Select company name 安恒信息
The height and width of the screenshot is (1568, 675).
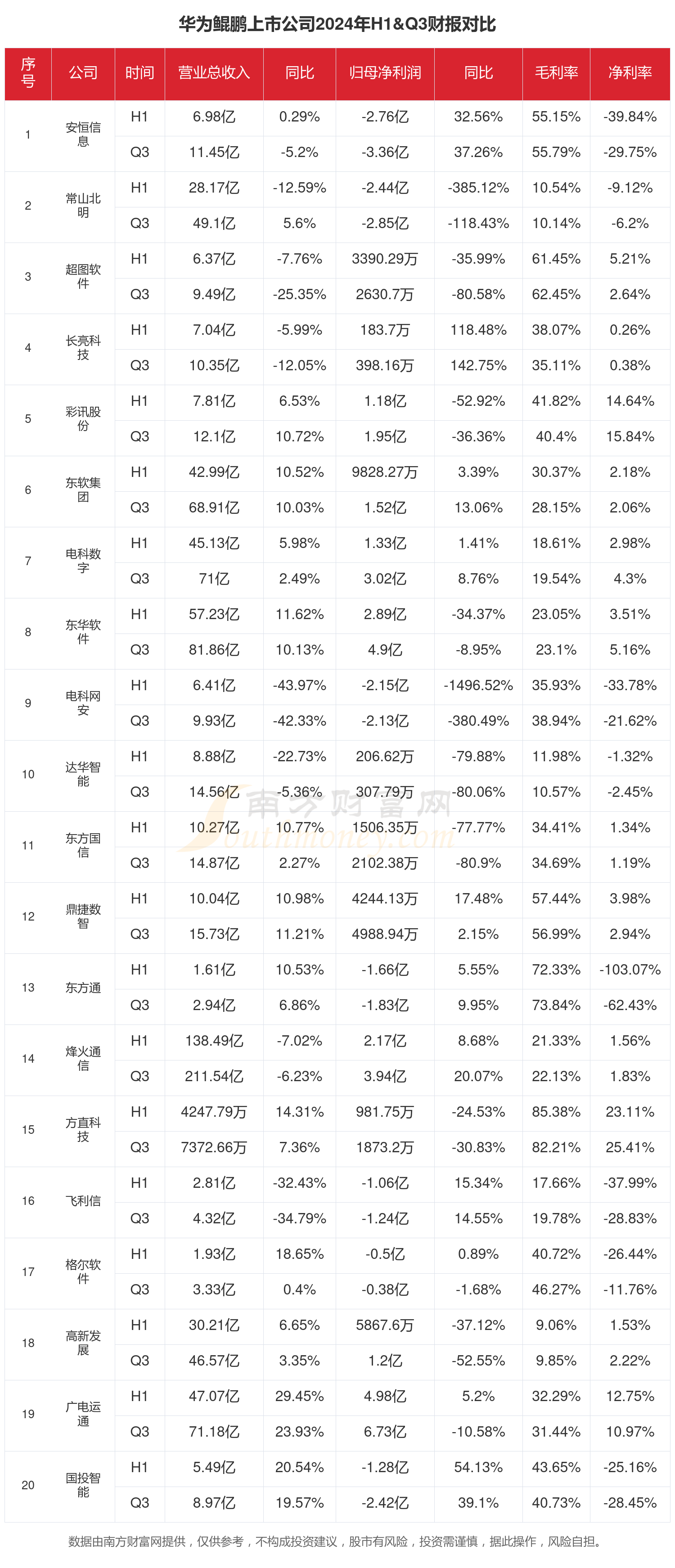pos(83,135)
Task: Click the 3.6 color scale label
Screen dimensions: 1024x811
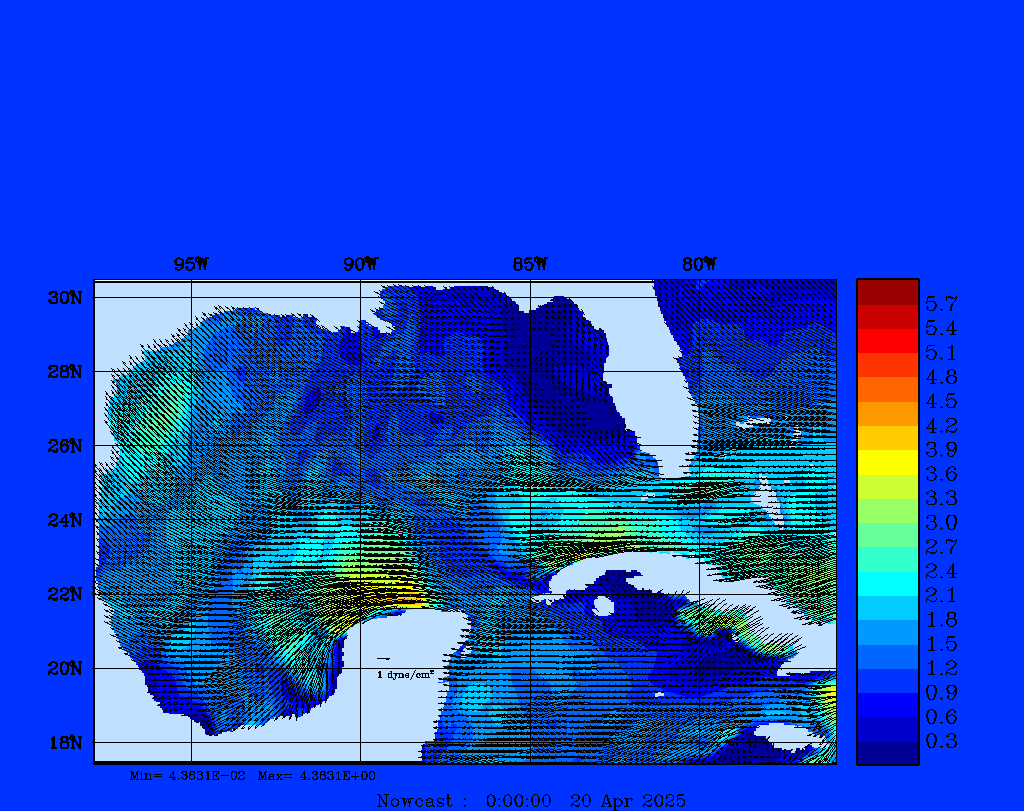Action: tap(941, 474)
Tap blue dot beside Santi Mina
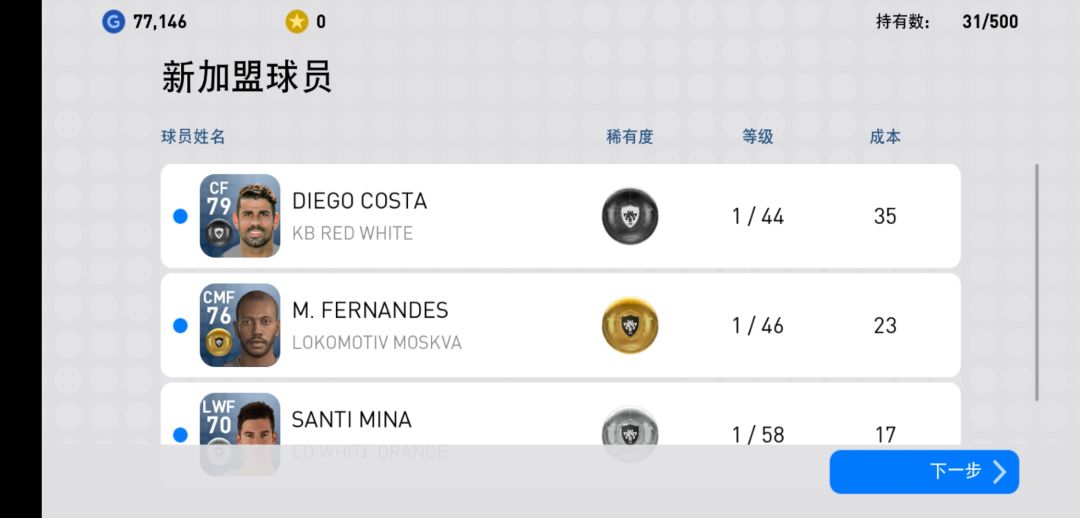Viewport: 1080px width, 518px height. (x=181, y=434)
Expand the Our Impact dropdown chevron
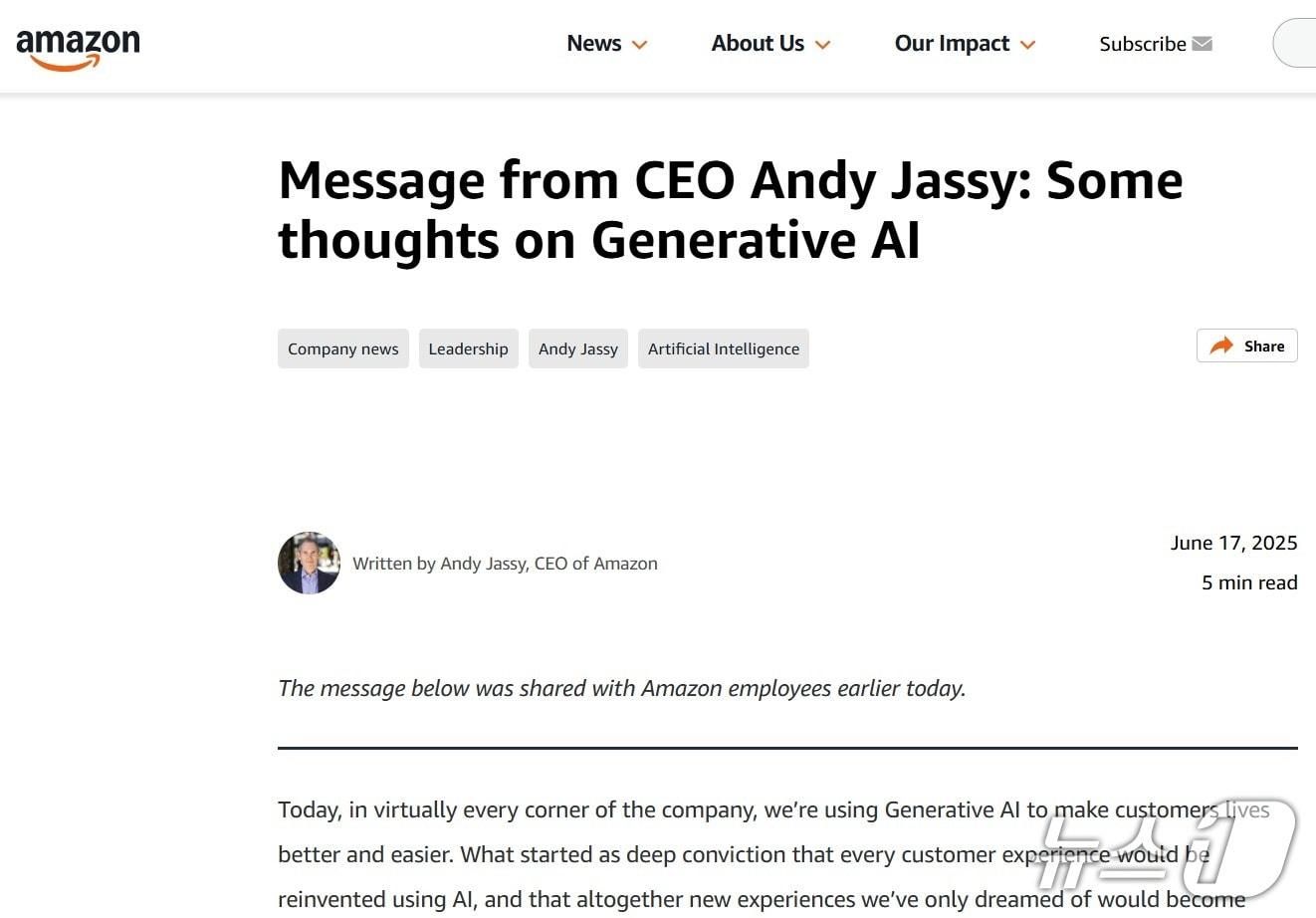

════════════════════

**PROBLEM DETAILS:** Output each entry exactly. Skip the pictures.

**YOUR RESPONSE:**
Select company name 安恒信息
The height and width of the screenshot is (1568, 675).
pos(83,135)
Task: Click the 3.6 color scale label
Screen dimensions: 1024x811
Action: tap(941, 474)
Tap blue dot beside Santi Mina
Viewport: 1080px width, 518px height. (x=181, y=434)
Expand the Our Impact dropdown chevron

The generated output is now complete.